DIRECTIONS FOR THIS TASK – Wherever pictures occur in the entries below, leave them out and retype the rest exactly.

----

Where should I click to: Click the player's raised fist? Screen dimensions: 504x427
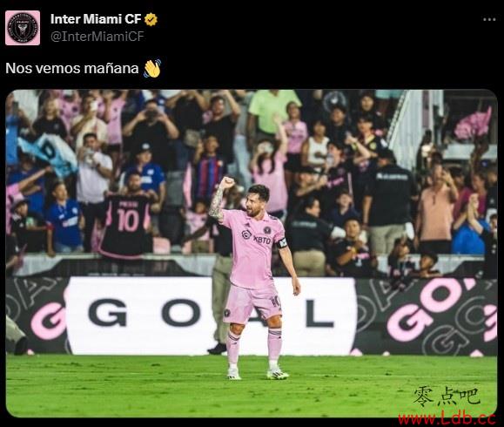tap(227, 182)
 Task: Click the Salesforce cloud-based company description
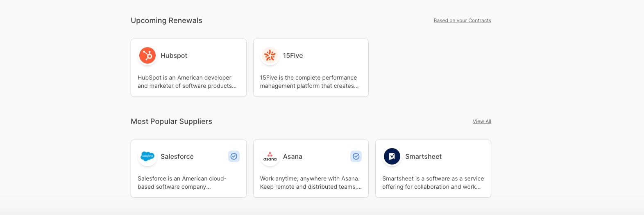click(182, 183)
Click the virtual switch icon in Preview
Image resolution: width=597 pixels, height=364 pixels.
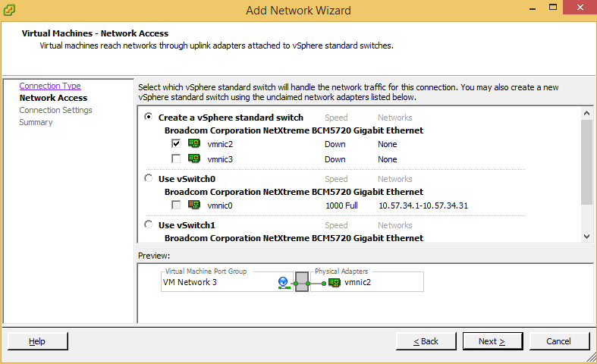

----

EXERCISE OUTPUT –
Where should I click to: Click the player's raised fist? Screen dimensions: 504x427
tap(227, 182)
 Task: Click the Salesforce cloud-based company description
click(182, 183)
Click the virtual switch icon in Preview
Image resolution: width=597 pixels, height=364 pixels.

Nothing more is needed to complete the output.